• EXCERPTED PASSAGE:
▬▬▬▬▬▬

Iranians Vote

Iranians Vote
by Stephen Lendman
On June 14, Iranians began voting. They’ll choose their 11th president. By law, incumbent Mahmoud Ahmadinejad can’t compete. He’s limited to two terms. He’s been president since August 2005.
Six candidates are running. Two of the original eight withdrew. They did so days earlier. Gholam-Ali Haddad-Adel and Mohammad Reza Aref chose not to run. A previous article  profiled participating candidates.
If none win a majority, a June 21 runoff follows. On the same day, voters are choosing local city and village officials. Thousands of aspirants registered to participate. In 2012, parliamentary elections were held.
Iran’s an Islamic Republic. Its elections are open, free and fair. They shame America’s sham process. More on that below.
The Guardian Council vets candidates. At issue is protecting Iran’s Islamic character. It’s also to preserve its sovereignty. Preventing imperial interests from gaining control is key. 
Washington and US media scoundrels criticize Iranian elections. They do so unfairly. They turn a blind eye to sham US ones. They’re rigged. They lack legitimacy. They’re democratic in name only.
Money power controls things. Duopoly power rules. America’s a one party state. Democrats and Republicans represent two sides of the same coin. Not a dime’s worth of difference separates them.
They’re in lockstep on corporate empowerment, imperial priorities, police state repression, unconstitutional spying, destroying America’s social contract, and other issues mattering most.
Gore Vidal once said American-style democracy reflects “numerous elections (at) great cost without issues and with interchangeable candidates.”
“Any American who is prepared to run for president should automatically by definition be disqualified from ever doing so.”
“By the time a man gets to be presidential material, he’s been bought ten times over.”
“Every four years the naive half who vote are encouraged to believe that if we can elect a really nice man or woman president everything will be all right. But it won’t be.”

▬▬▬▬▬▬

• DATASET CONTENT:

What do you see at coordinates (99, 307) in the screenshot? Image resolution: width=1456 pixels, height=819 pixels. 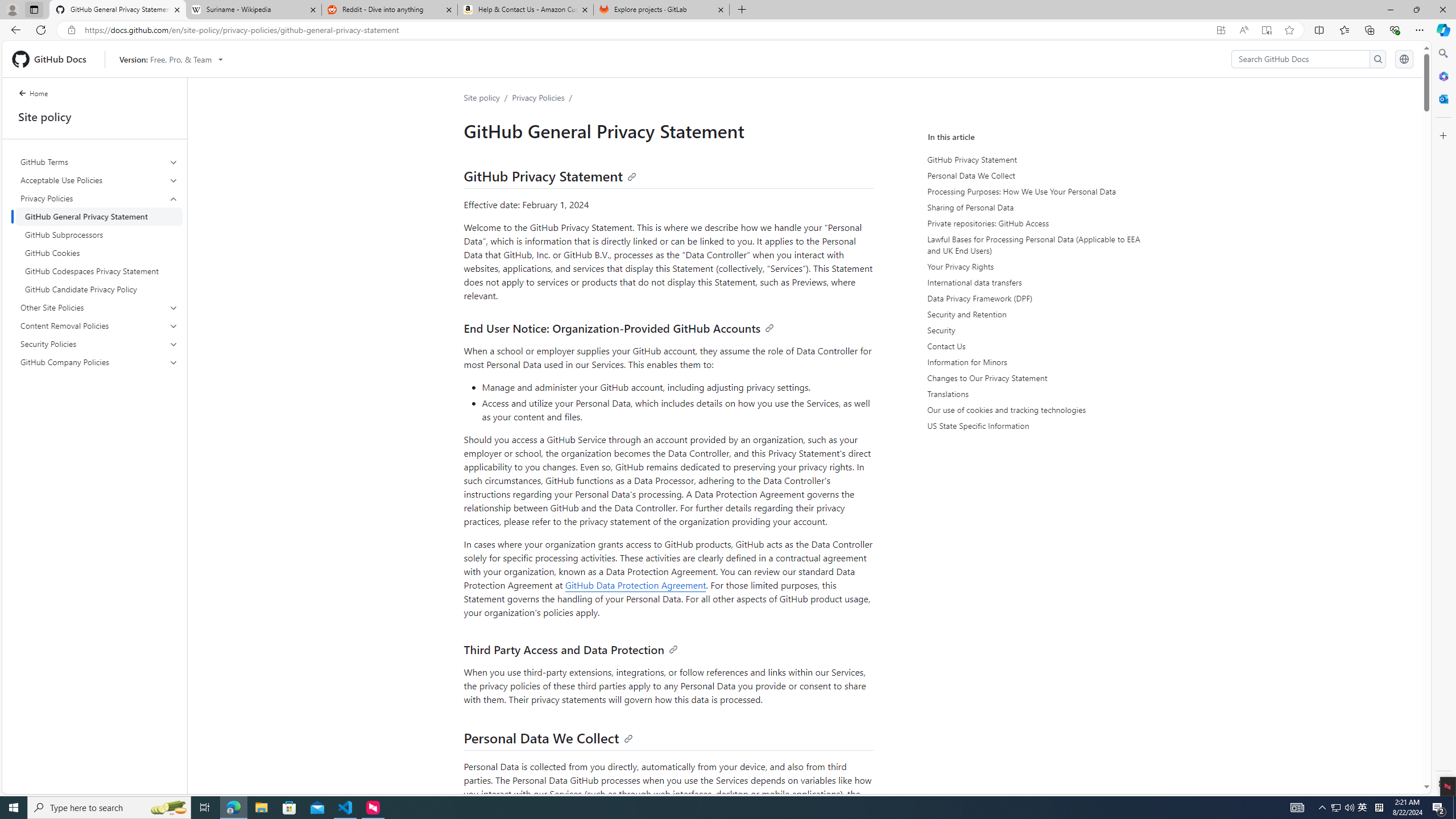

▬▬▬▬▬▬

• STATED EXERCISE 1:
Repeat the part of the article on Iran's election starting at "Six candidates are" and ending at "on that below.".
• STATED EXERCISE 2:
Answer these from the article on Iran's election:
(a) Since when has Mahmoud Ahmadinejad been president?
(b) Which two candidates chose not to run?
(c) What body vets the candidates?
The data is separate from the article on Iran's presidential election.

• CORRECT RESPONSE 1:
Six candidates are running. Two of the original eight withdrew. They did so days earlier. Gholam-Ali Haddad-Adel and Mohammad Reza Aref chose not to run. A previous article  profiled participating candidates.
If none win a majority, a June 21 runoff follows. On the same day, voters are choosing local city and village officials. Thousands of aspirants registered to participate. In 2012, parliamentary elections were held.
Iran’s an Islamic Republic. Its elections are open, free and fair. They shame America’s sham process. More on that below.

• CORRECT RESPONSE 2:
(a) Since August 2005.
(b) Gholam-Ali Haddad-Adel and Mohammad Reza Aref.
(c) The Guardian Council.